> WHAT TO DO
Can you rewrite the rows in the stretch from "You are a computer-use agent. Screen" through "pos(163,78)", swapping "Instruction" for "Task" and leaving everything else unchanged?

Item position entries:
■ ■ ■ ■
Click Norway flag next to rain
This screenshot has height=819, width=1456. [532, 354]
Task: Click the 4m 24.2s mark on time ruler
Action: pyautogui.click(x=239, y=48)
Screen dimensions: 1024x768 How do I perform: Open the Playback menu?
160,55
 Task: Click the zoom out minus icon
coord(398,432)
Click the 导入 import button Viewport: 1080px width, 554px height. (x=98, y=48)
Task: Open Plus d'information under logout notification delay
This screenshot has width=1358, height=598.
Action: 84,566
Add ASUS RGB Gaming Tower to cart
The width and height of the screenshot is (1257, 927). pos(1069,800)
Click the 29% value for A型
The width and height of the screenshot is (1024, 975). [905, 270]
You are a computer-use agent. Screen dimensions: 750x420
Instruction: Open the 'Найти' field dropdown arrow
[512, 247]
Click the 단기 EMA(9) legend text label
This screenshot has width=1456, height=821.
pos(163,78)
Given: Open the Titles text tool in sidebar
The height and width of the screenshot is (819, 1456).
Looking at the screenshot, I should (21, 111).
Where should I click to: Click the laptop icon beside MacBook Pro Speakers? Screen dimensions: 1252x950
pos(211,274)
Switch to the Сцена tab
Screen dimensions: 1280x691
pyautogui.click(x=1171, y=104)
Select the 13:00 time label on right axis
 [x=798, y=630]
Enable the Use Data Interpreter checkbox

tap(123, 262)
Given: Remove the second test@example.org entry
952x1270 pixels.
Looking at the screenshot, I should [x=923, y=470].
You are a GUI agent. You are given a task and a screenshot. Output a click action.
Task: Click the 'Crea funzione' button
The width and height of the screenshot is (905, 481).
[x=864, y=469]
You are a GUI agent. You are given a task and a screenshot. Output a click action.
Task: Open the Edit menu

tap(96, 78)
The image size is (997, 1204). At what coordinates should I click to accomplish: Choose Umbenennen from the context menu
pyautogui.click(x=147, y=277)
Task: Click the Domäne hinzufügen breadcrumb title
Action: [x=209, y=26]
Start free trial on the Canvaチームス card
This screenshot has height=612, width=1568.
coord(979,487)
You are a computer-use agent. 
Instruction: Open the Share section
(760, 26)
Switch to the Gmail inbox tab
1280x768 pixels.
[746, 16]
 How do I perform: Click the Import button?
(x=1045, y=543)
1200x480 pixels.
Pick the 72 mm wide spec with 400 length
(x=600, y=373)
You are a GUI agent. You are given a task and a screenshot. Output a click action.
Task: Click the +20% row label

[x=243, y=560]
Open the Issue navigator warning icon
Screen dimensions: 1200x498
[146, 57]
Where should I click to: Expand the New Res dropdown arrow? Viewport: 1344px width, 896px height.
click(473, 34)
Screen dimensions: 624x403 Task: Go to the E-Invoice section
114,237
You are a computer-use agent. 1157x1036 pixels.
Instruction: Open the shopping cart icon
■ ■ ■ ■
> CORRECT ANSWER
You are a computer-use agent. Screen dimensions: 750x420
Task: Open the 'Найти' field dropdown arrow
[512, 247]
Click the 단기 EMA(9) legend text label
This screenshot has width=1456, height=821.
pos(163,78)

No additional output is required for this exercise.